_WHAT THE TASK REQUIRES_
Could you retype the entries exactly as they are?

○ ○ ○ ○ ○

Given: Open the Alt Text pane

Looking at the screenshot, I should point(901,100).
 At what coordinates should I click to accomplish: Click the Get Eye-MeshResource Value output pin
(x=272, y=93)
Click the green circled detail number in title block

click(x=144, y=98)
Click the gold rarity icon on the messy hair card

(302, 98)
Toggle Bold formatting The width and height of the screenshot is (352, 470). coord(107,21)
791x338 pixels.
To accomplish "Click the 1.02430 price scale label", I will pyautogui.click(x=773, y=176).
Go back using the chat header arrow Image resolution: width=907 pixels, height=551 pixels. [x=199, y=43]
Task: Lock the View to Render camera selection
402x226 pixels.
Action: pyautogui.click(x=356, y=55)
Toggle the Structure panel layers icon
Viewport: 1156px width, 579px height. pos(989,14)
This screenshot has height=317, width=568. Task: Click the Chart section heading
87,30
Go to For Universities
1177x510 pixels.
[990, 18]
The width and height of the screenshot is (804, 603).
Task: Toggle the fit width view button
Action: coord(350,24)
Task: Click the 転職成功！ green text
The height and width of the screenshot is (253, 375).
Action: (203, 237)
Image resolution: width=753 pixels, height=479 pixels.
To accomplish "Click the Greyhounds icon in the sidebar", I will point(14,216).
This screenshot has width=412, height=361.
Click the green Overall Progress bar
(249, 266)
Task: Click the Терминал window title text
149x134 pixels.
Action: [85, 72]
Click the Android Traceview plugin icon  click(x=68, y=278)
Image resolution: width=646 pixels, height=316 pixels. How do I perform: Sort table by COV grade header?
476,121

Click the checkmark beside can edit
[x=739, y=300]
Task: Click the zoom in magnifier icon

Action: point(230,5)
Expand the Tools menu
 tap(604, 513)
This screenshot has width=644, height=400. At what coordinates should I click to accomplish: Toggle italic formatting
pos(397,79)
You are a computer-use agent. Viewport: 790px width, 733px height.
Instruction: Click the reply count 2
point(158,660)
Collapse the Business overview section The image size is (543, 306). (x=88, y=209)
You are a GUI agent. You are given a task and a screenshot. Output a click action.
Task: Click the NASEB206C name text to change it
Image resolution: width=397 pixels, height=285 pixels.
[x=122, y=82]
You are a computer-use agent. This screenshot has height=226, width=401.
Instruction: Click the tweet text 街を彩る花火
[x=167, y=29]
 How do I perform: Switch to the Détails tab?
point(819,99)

○ ○ ○ ○ ○

_REPLY TO THE TASK_
Given: Open the Alt Text pane

Looking at the screenshot, I should point(901,100).
 At what coordinates should I click to accomplish: Click the Get Eye-MeshResource Value output pin
(x=272, y=93)
Click the green circled detail number in title block

click(x=144, y=98)
Click the gold rarity icon on the messy hair card

(302, 98)
Toggle Bold formatting The width and height of the screenshot is (352, 470). coord(107,21)
791x338 pixels.
To accomplish "Click the 1.02430 price scale label", I will pyautogui.click(x=773, y=176).
Go back using the chat header arrow Image resolution: width=907 pixels, height=551 pixels. [x=199, y=43]
Task: Lock the View to Render camera selection
402x226 pixels.
Action: pyautogui.click(x=356, y=55)
Toggle the Structure panel layers icon
Viewport: 1156px width, 579px height. pos(989,14)
This screenshot has height=317, width=568. Task: Click the Chart section heading
87,30
Go to For Universities
1177x510 pixels.
[990, 18]
The width and height of the screenshot is (804, 603).
Task: Toggle the fit width view button
Action: coord(350,24)
Task: Click the 転職成功！ green text
The height and width of the screenshot is (253, 375).
Action: (203, 237)
Image resolution: width=753 pixels, height=479 pixels.
To accomplish "Click the Greyhounds icon in the sidebar", I will point(14,216).
This screenshot has width=412, height=361.
Click the green Overall Progress bar
(249, 266)
Task: Click the Терминал window title text
149x134 pixels.
Action: [85, 72]
Click the Android Traceview plugin icon  click(x=68, y=278)
Image resolution: width=646 pixels, height=316 pixels. How do I perform: Sort table by COV grade header?
476,121

Click the checkmark beside can edit
[x=739, y=300]
Task: Click the zoom in magnifier icon

Action: point(230,5)
Expand the Tools menu
 tap(604, 513)
This screenshot has width=644, height=400. At what coordinates should I click to accomplish: Toggle italic formatting
pos(397,79)
You are a computer-use agent. Viewport: 790px width, 733px height.
Instruction: Click the reply count 2
point(158,660)
Collapse the Business overview section The image size is (543, 306). (x=88, y=209)
You are a GUI agent. You are given a task and a screenshot. Output a click action.
Task: Click the NASEB206C name text to change it
Image resolution: width=397 pixels, height=285 pixels.
[x=122, y=82]
You are a computer-use agent. This screenshot has height=226, width=401.
Instruction: Click the tweet text 街を彩る花火
[x=167, y=29]
 How do I perform: Switch to the Détails tab?
point(819,99)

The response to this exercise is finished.